Traps that make many projects fail to deliver results

Think Plastic Brazil

Guilherme Wiering

Founding partner – Pratika Consultoria


Projects are powerful tools for transformation. To a certain extent, they create a specific space in the chaos of corporate routine to discuss and analyze problems and opportunities, with the purpose of generating some type of result, based on a thoughtful, in-depth and then implemented solution (of course, the harder!). But why is it that so many transformation projects and programs fail to produce results and fail along the way?

A 2019 article by Stephanie Blackburn Freeth addresses quite simply some of the reasons and traps that make projects, or changes, fail to thrive.




For Stephanie, 5 possible failures can happen, when at least one of these attributes is not present and aligned with the other four in a project, generating scenarios curiously dubbed by her:

– Lack of vision of what to do, or which paths to take (strategy, in my interpretation) – defined as “confusion”;

– Lack of specific skills and competences, often new requirements in the face of a new scenario that presents itself – defined as “anxiety”;

– Non-alignment in the various incentives of those involved – defined as “resistance”;

– Lack of appropriate and necessary resources for this change to happen defined as “frustration” and;

– The lack of a detailed and feasible action plan, defined as a “false start”.
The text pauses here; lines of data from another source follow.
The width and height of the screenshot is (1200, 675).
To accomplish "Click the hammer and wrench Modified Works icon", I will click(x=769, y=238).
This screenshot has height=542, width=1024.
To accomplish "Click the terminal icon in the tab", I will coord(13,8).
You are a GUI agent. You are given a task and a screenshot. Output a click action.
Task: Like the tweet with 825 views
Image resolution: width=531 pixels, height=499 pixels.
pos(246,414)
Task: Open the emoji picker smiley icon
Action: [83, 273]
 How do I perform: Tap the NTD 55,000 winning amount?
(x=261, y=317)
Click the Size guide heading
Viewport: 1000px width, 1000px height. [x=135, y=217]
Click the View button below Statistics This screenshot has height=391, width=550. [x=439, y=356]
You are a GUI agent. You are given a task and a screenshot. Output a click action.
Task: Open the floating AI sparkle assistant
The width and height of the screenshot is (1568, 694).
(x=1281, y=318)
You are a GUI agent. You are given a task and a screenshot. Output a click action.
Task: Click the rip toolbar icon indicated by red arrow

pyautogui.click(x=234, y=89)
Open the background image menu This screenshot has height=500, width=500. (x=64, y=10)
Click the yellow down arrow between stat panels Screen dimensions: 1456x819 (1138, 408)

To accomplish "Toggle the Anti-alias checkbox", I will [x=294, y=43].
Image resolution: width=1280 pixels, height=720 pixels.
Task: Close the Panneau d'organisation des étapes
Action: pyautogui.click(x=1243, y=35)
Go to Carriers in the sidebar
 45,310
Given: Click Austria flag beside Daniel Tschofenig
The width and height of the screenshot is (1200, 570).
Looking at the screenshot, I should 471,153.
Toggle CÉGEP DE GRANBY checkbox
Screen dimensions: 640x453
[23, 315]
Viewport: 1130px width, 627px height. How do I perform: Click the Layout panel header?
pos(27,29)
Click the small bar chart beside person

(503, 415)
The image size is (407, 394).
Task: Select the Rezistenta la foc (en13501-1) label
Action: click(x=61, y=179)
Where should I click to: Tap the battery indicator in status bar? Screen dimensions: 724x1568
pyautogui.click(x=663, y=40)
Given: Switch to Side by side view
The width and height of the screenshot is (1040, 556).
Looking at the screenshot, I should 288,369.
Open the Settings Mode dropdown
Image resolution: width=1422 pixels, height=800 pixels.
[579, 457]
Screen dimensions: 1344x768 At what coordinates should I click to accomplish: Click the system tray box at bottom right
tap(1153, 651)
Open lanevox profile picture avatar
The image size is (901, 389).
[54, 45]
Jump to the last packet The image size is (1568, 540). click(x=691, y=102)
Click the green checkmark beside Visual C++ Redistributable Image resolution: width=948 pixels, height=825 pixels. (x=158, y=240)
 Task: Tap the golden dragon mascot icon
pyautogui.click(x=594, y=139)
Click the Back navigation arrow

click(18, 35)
Projects go relatively well in the first stages, from analysis (diagnosis) to the definition of the action plan. But when it comes to execution, two commonly overlooked elements may be missing: new skills / competencies and alignment of incentives.

Do we really have the skills and competencies to follow this new path? Many executives do not make room for this discussion or for the investments needed to get there – this may involve training people in the organization or seeking new specialists.

Another element of very common failure is the misalignment of incentives, whether financial or recognition (emotional), causing actions and movements in directions and speeds with no pace among those involved in the project (after the meetings, of course).

In order to be successful and extract effective results from projects and change processes, the tip is to consider these five elements from the beginning and check throughout the journey if everyone remains well taken care of, ensuring a complete approach. This will certainly significantly increase the chance of building expressive and lasting results, not just a story to tell around.